Sacramento State's Community Engagement Center gives students, professors and alumni opportunities to serve the city by volunteering for community service projects throughout the year.
On Saturday, more than 100 Sac State students and alumni joined the American River Parkway Foundation for the Great American River Clean-Up. Due to the river's size, the project was divided into sites, so Sac State volunteers joined the Alumni Grove site, whose coordinator was Lily Berwick.
Once checked in at their designated sites, the volunteers armed themselves with gloves, garbage bags and trash pickers, and dispersed among the parkway, then met at a central location at noon to combine the waste found along the American River.
This event ridded the river of materials that could have harmed ocean life by being flushed into the watershed during the rainy season.
"We do this in September to get it cleaned up before the winter and the rains come and the water goes up," said Heidi Steger, captain for the Howe Avenue River Access site.
Each volunteer participated for his or her own reasons, one of which was to preserve the value of the American River.
"The parkway is so important because it's truly the crown jewel of this region," said Paul Stangis, recreational user of the river.
Since many of the volunteers use the parkway's resources they participated to give back to it. Among the pollutants found by volunteers were abandoned pairs of underwear, a door, a large rug, toaster ovens and drug paraphernalia.
"First we found a dead fish in a bag, and a bong under the bridge - it was crudely made with a pen, a little funnel thing and tin foil," said senior marketing major Pablo Baxter.
Another group of students found what appeared to be someone's residence.

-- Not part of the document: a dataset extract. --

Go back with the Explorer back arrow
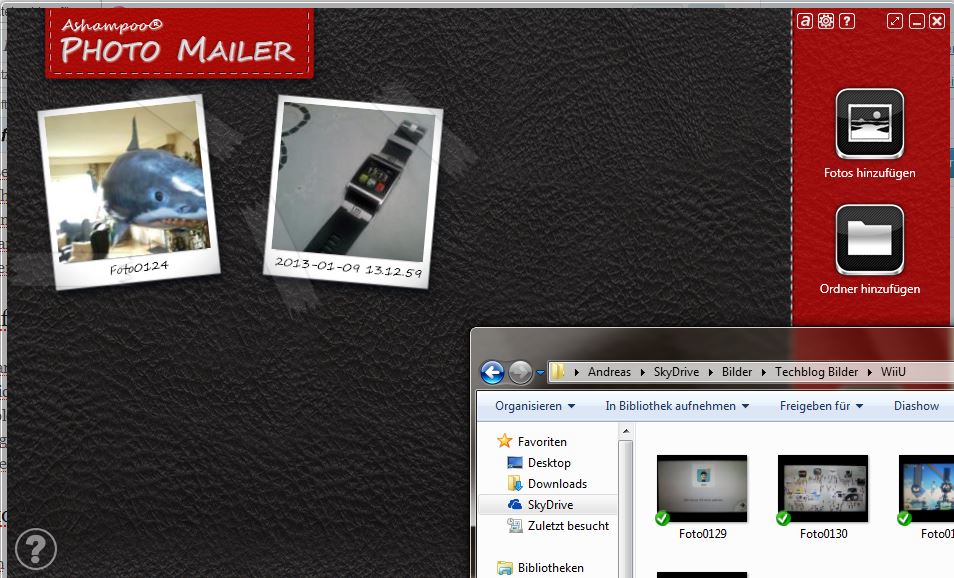The image size is (954, 578). tap(492, 372)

"It was like a little makeshift home of someone's, with blankets, pants, magazines, a shirt and a sock," said sophomore economics major Kristina Vieira.

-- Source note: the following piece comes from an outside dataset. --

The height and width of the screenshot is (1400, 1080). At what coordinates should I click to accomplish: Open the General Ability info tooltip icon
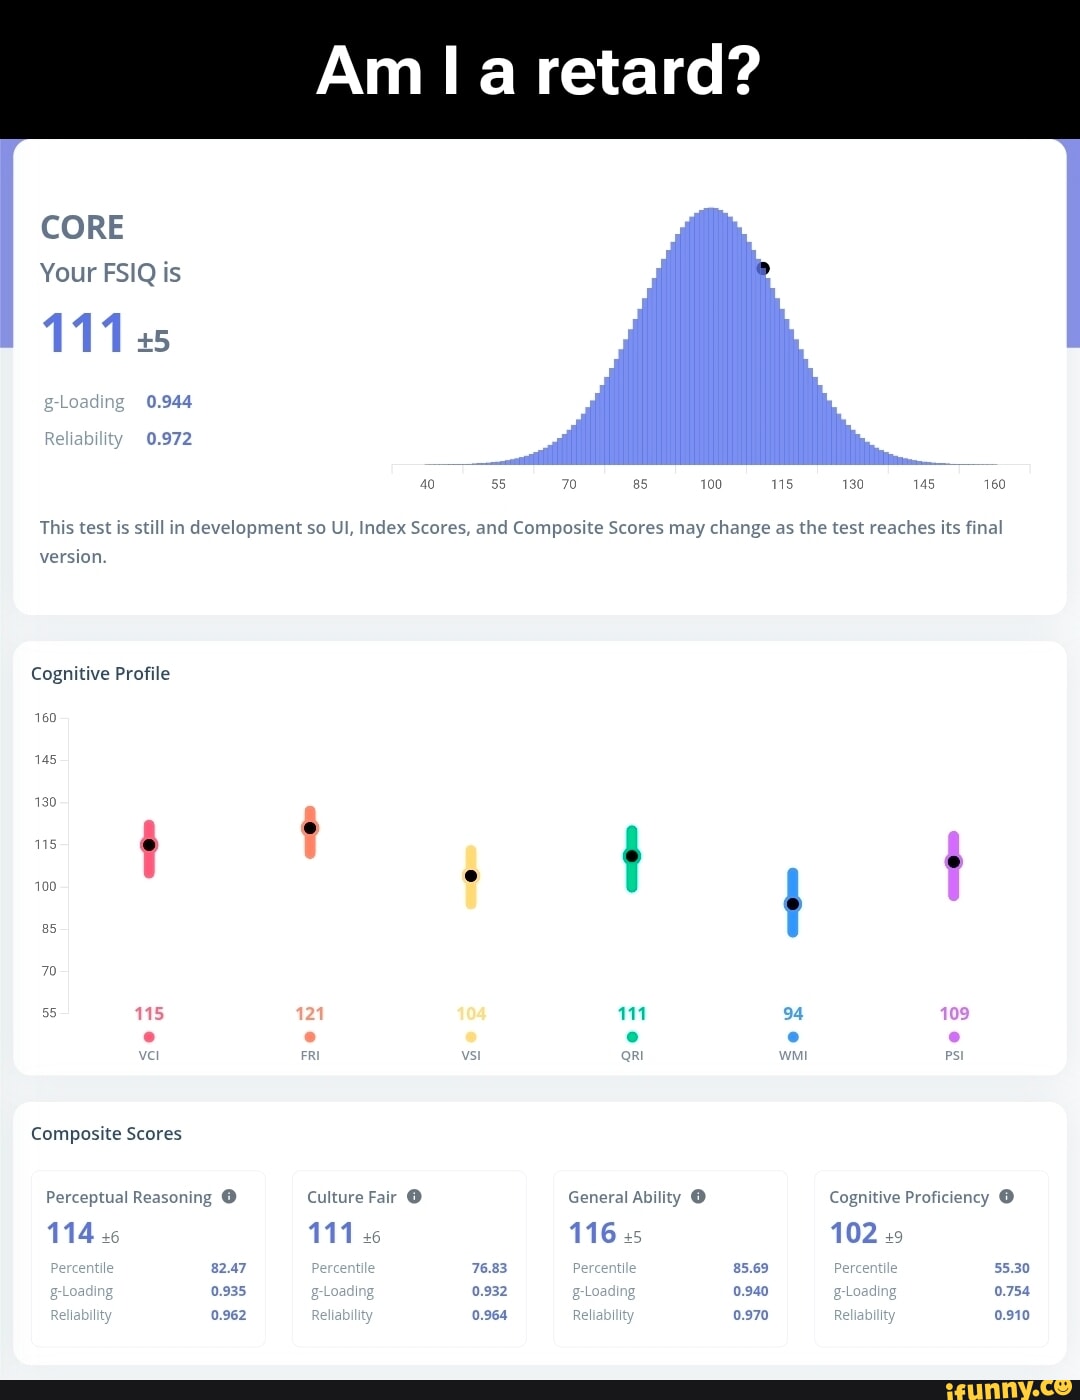click(698, 1196)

The American River Parkway organizes the clean-up each year not only to keep the river clean, but to promote environmental responsibility among local residents. It was successful in that many volunteers participated to give back to the community and maintain the surroundings they utilize.
"We play a huge role in the environment because we are responsible for whatever is on the ground. Everything on the ground is man-made so we need to be responsible for picking it up," said sophomore psychology major Stephanie Gonzalez.
Berwick said she was excited to see the high turn-out.
"On behalf of the parkway foundation it's really exciting to see young folks participating and helping out so that they can take over this job when we get too old and tired to do it," Berwick said.